The archives of two stellar magazines championing black women in America in the 1940s and 50s are opened up in Milan
“There were things happening in black America that lend themselves to the conversation in Italy in a way that perhaps people never would have imagined,” says Theaster Gates, a social practice artist and curator of a new exhibition,The Black Image Corporation, dedicated to exploring the legacy of the Johnson Publishing Company archive and its two acclaimed magazines, Ebony and Jet.
Presented at the Fondazione Prada from 20 September to 14 January, the exhibition gathers photographs from the company’s extensive archive of more than four million images, focusing primarily on the work of two photographers – Moneta Sleet Jr and Isaac Sutton. “When the Prada Foundation invites you to do a project, you know there’s already this big and ambitious living legacy; and so it felt really amazing to then put the Johnson Publishing Company in the context of this other fashion family,” explains Gates.
Ebony and Jet magazines, which were published from 1945 onwards, were aimed at African- American audiences, reflecting the mid-century aesthetic in the US at the time but with a lens specifically focused on black life. Against the flow of negative or stereotypical depictions of black women that had preceded it, says Gates: “Ebony committed itself to celebrating black women. This is before black women were on the covers of Vogue, so 30 or 40 years before the mainstream world was ready to see a black image in the most positive sense, there was already this corporation that had the ideology and financial muscle to celebrate black women”.
The Black Image Corporation explores these magazines’ extraordinary legacy, presenting their images together – everyday candid photographs of mothers and working women as well as shots of actresses and models – setting the under-represented beauty of black American life in post-war USA into a gallery context.
Built as a structure reflecting on an architectural form called a studiolo – a small room dedicated to the storage and display of art – the exhibition’s participatory element is crucial. Visitors will have the opportunity to pull prints out of cabinets and display them themselves, creating an ever-changing and self-developing show. In addition to the display of prints, visitors will have access to hundreds of issues of Ebony and Jet magazines, allowing them to peruse the full gamut of the archives in situ. This participation will cast the viewer into the same curatorial role as the editors of the magazines: reflecting on, presenting, and foregrounding images.

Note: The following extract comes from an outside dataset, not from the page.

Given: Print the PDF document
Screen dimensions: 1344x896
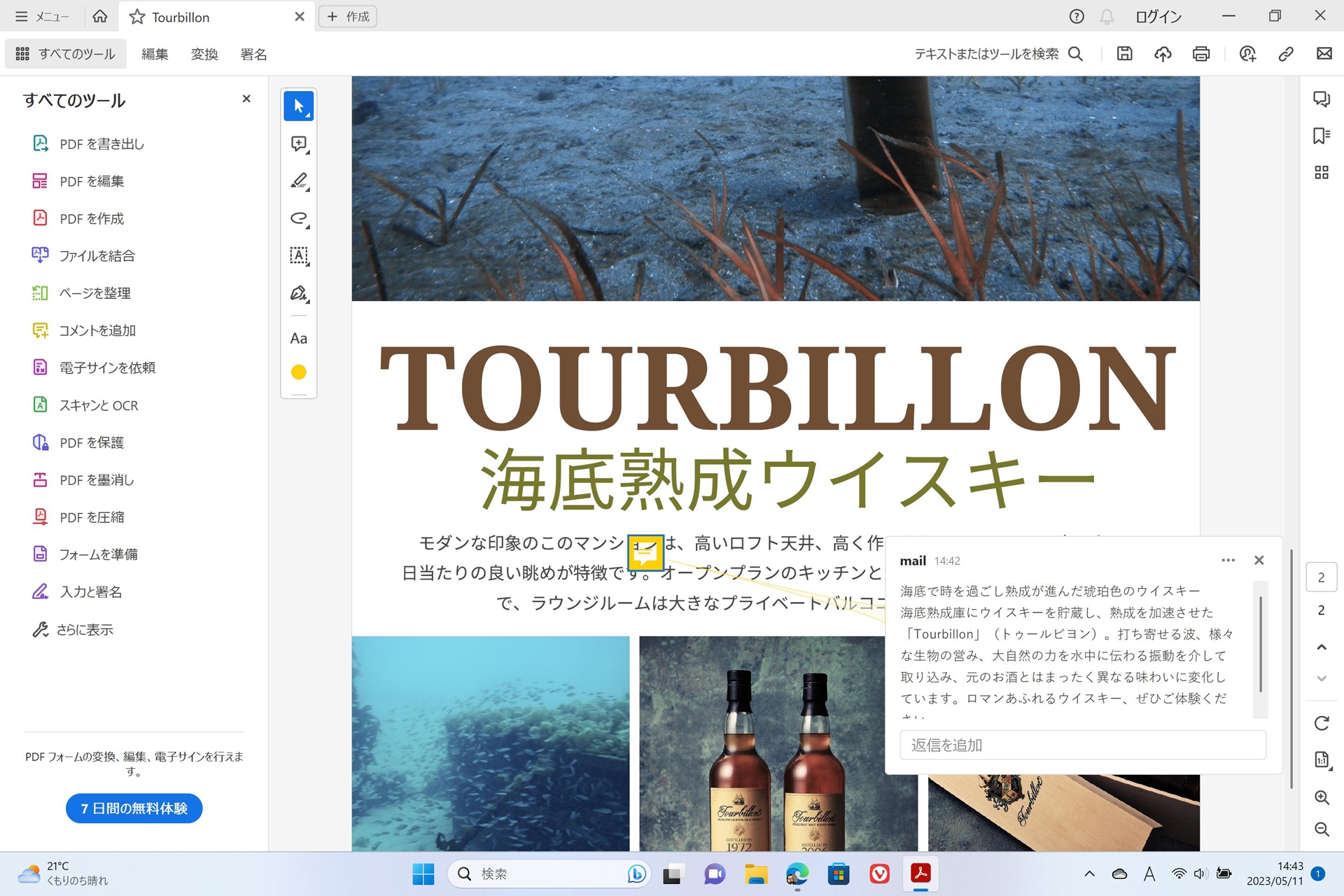Looking at the screenshot, I should point(1200,54).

“I think that when people are allowed into the artistic process, they leave those situations with a more thorough understanding, not only of the artistic device, but they start to see the subject in new ways,” says Gates.

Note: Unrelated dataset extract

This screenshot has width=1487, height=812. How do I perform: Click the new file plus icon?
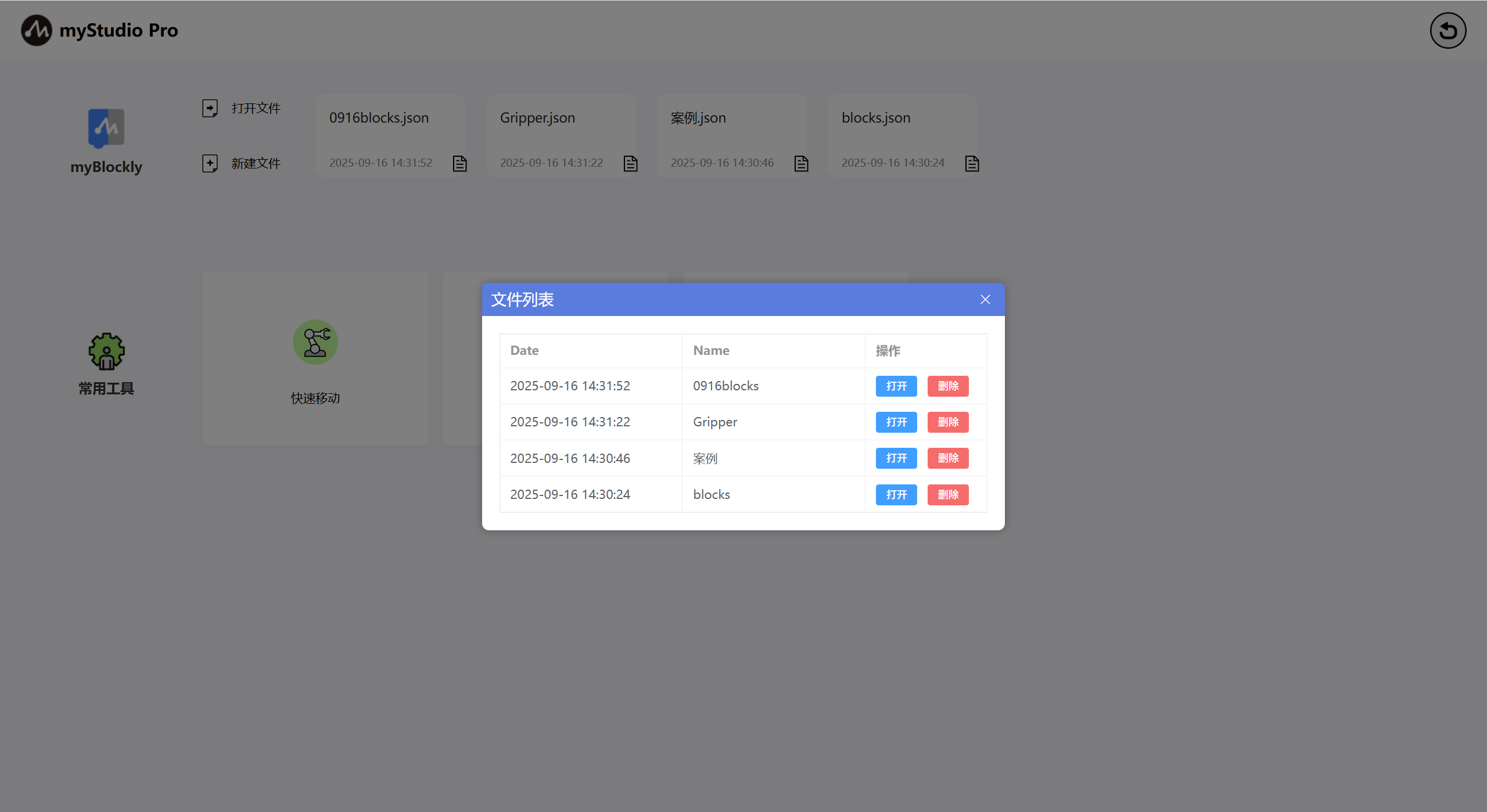210,163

The exhibition’s opening coincides with Milan Fashion Week, and Gates – an artist known for his interest in bringing cultures together – notes the significance of the overlap. “It’s a tool of image education as much as it is a celebration of something artistic,” he explains, although he hopes that any visitor to the Fondazione’s Osservatorio “would first walk in and be stunned by beauty”.

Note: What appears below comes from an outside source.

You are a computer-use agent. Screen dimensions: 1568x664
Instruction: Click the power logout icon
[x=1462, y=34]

And, he adds, perhaps Fashion Week audiences will come upon the show and reflect on the deficit of mainstream images celebrating the beauty of black women in the 1940s and 1950s. “These archives investigate the themes of beauty and black female power, and I think today is the right time to dig into the visual lexicon of American history and unveil an iconography that, outside of my community, enjoys poor visibility,” says Gates.